As a little boy opened the big family Bible, something fell out of it: an old leaf that had been pressed in between the pages. “Mamma, look what I found,” he shouted excitedly. “What have you got there?” his mother asked. With astonishment in his voice, the little boy answered: “I think it’s Adam’s underwear.” ~ Unknown
In October, I will be sixty-two years old. There are some days that I feel every minute of those sixty-two years. There are other days that I feel it should be seventy-two or eighty-two. Yet, there are still other days that it feels more like twenty-two. Why? Children.
Children can really keep you on your toes. Children can keep you wondering. Children can keep you young. They have such an open, innocent way of looking at their world that amazes me. Even in the joke above, we can well imagine a child thinking that he found Adam’s underwear. The reason would be quite simple. For years he would have heard about Adam and Eve. He would have heard the story about them eating the fruit of the tree and realizing that they were naked. He would have heard that they clothed themselves with the leaves of the trees. Hence, underwear.

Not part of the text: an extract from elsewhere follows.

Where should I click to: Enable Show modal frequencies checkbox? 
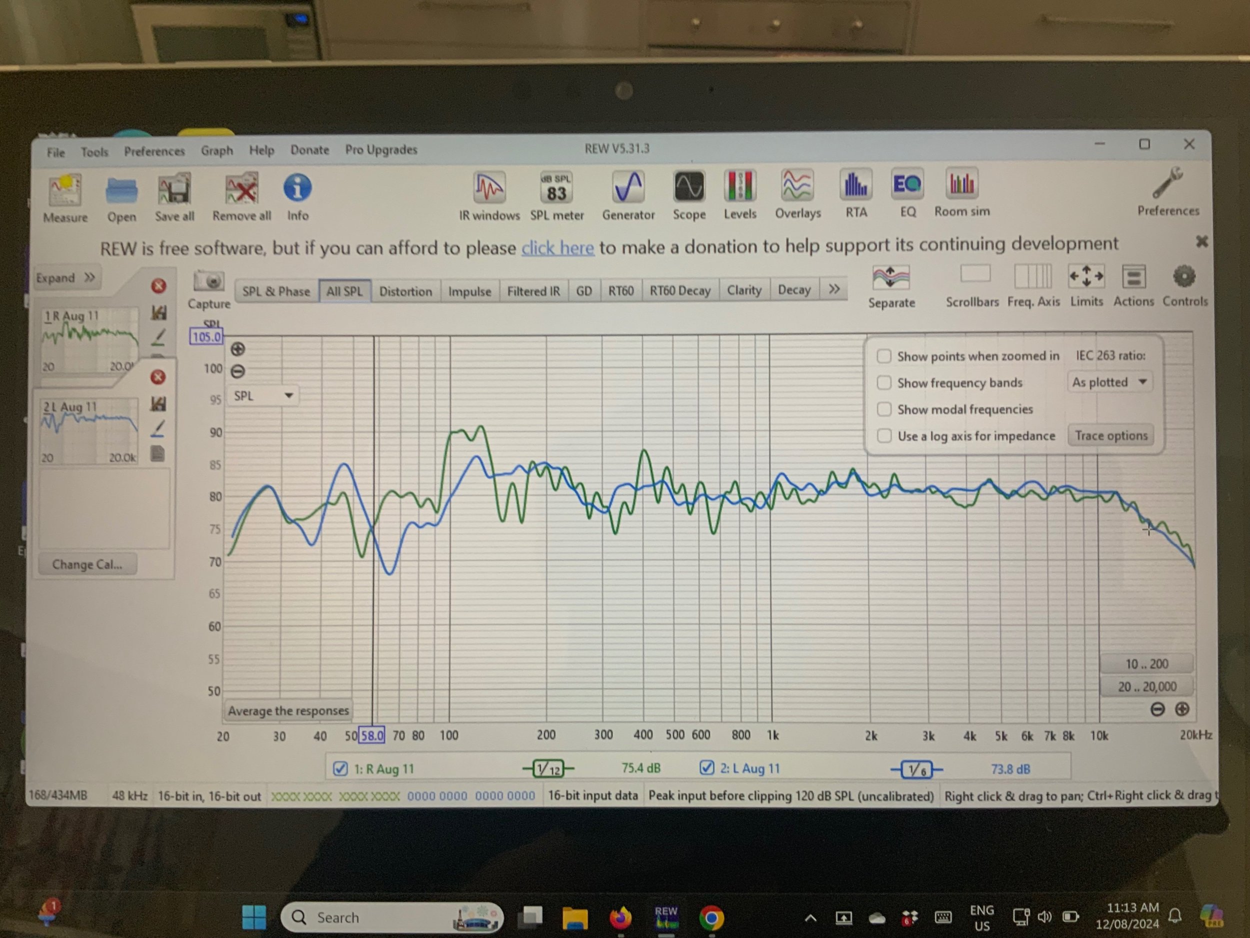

In the same manner of seeing things through the eyes of a child, I have often been called God. Little children often come with their parents for Mass and say, “Hi, God”, to me when I greet them. Their parents tell them they are going to God’s house and I am the person that they see. Therefore, it is natural to call me God.
The minds of children are keen and open and impressionable. The eyes of children see all. The ears of children hear all. They may get things wrong or confused and it becomes our responsibility to inform them of the truth of things. We just need to make sure that we do so in a loving manner. It is never easy to be told that we are wrong, even at a very young age.
Do not laugh at innocent observations. Do not ridicule innocent questions. They are ways in which people can learn the truths of life, the truths of the faith, the truths of the love and goodness of God.
When children ask me questions about the faith, it gives me the opportunity to think about new ways to explain the mystery of God. I hope it helps them to come to know God better. I know that it helps me.
FAITH ACTION: Think about the deep mysteries of the faith that have always had special meaning to you. If possible, share those with family or friends today.